## REQUIREMENT
For this listing, reproduce the line with "Click the BASEBALL BAT item type value", the line with "Task: Sort by the Linha column header", and the lines between, exactly as they stand. Leave out pictures and all other lines.

## ENTRIES SUPPLIED
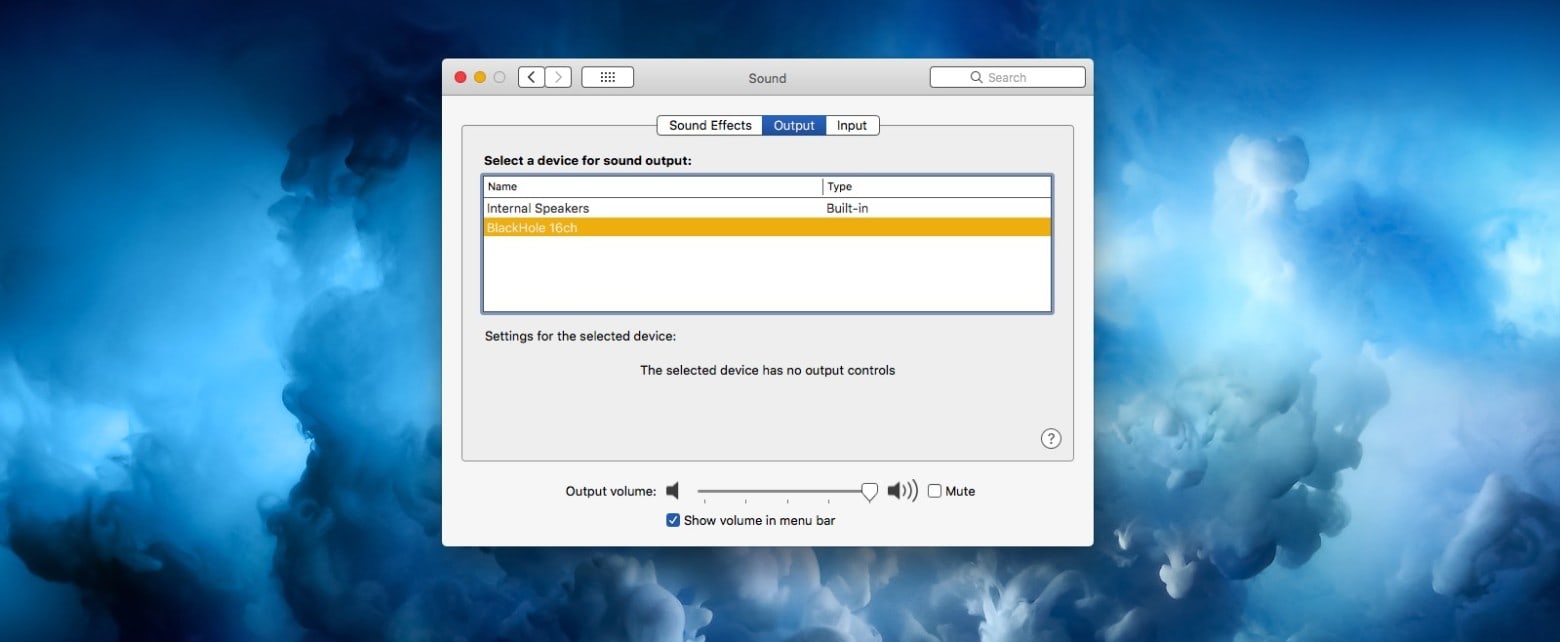Show all preferences using the grid icon
Screen dimensions: 1560x642
[607, 77]
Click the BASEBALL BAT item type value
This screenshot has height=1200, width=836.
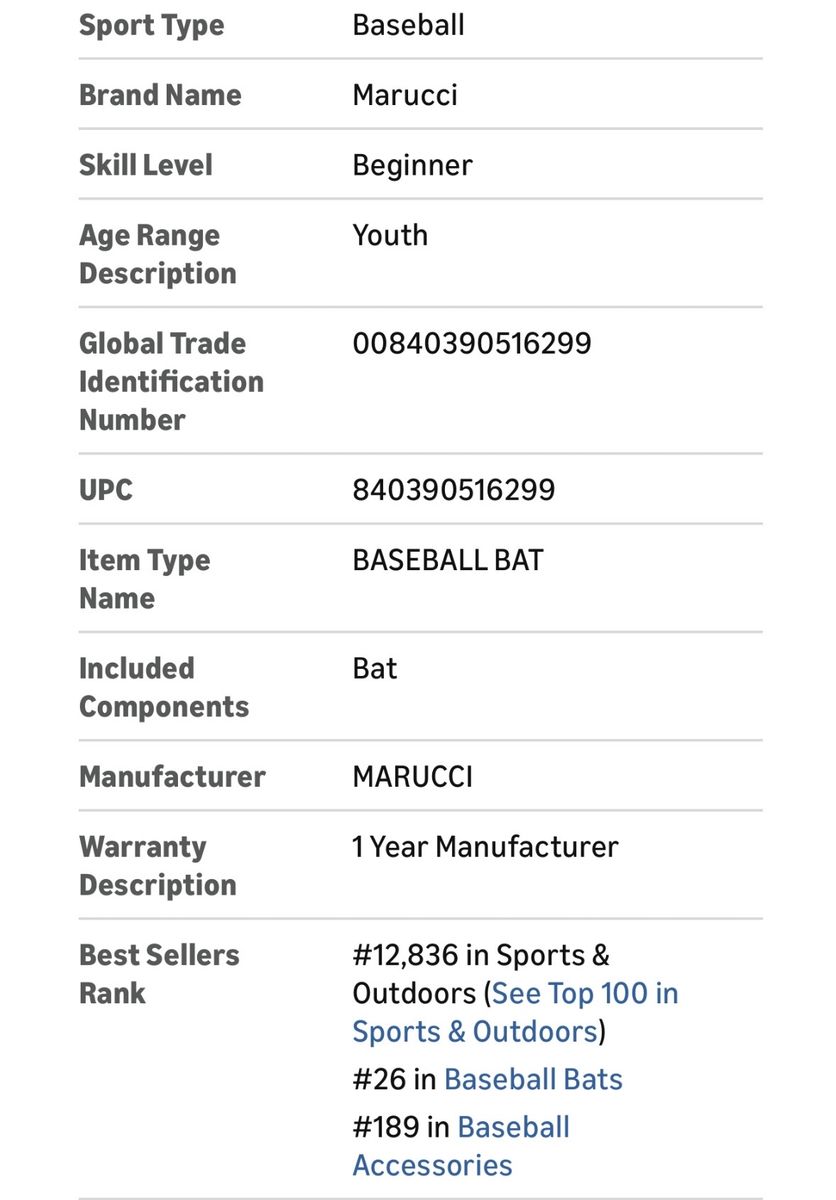pos(447,560)
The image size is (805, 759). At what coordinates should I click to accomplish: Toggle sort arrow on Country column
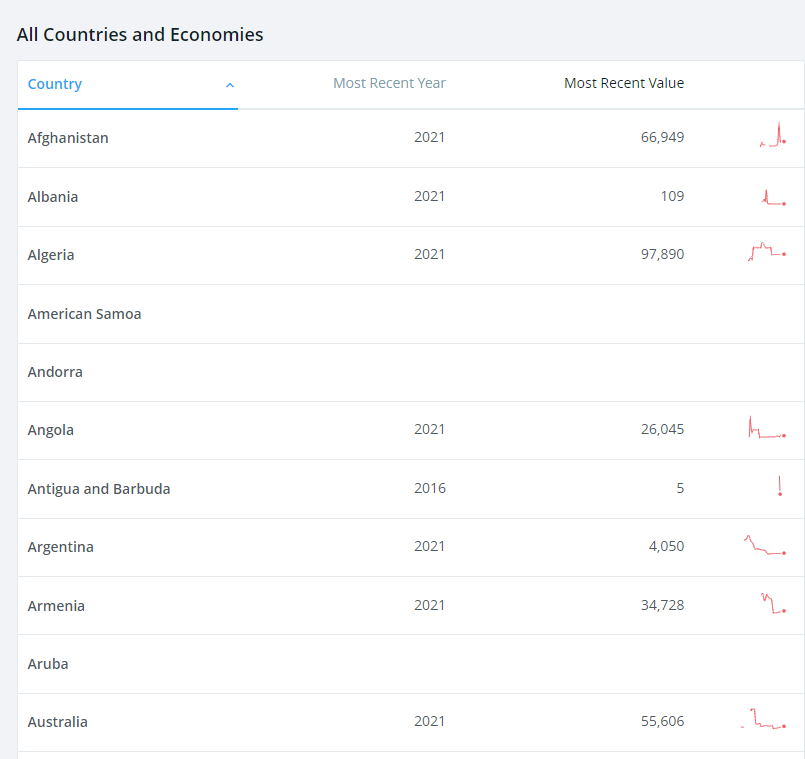(230, 85)
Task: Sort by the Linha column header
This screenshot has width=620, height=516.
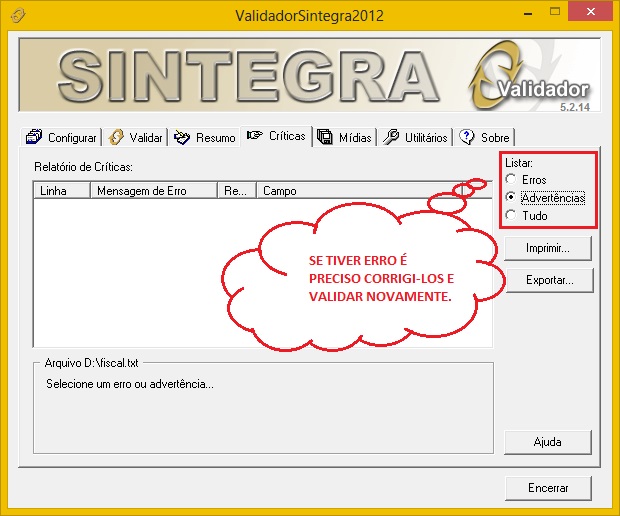Action: click(60, 190)

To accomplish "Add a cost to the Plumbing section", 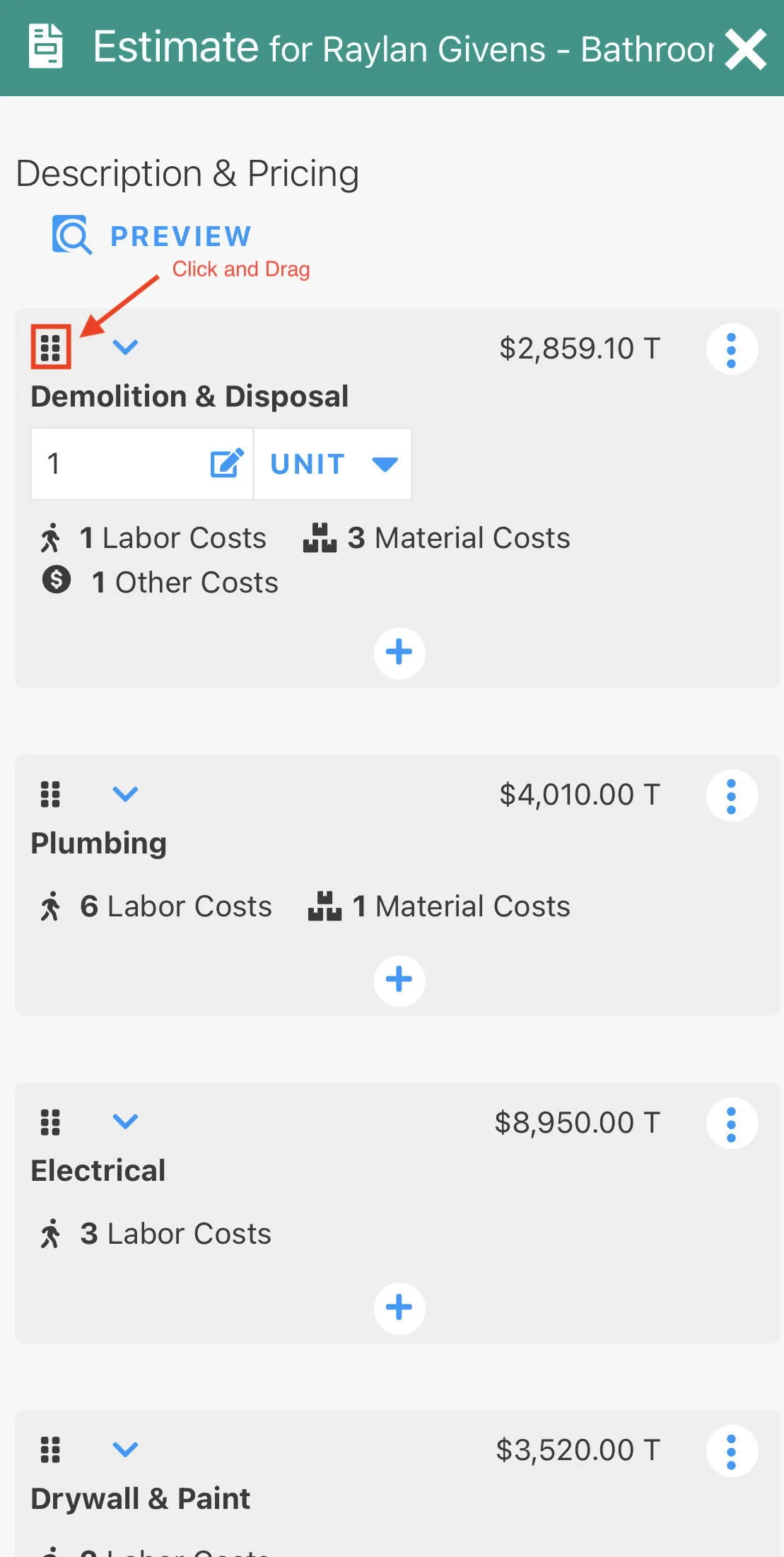I will click(x=399, y=980).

## EXERCISE RESPONSE
Click the BASEBALL BAT item type value
This screenshot has height=1200, width=836.
pos(447,560)
The image size is (805, 759). At what coordinates should I click to accomplish: Toggle sort arrow on Country column
(230, 85)
Task: Sort by the Linha column header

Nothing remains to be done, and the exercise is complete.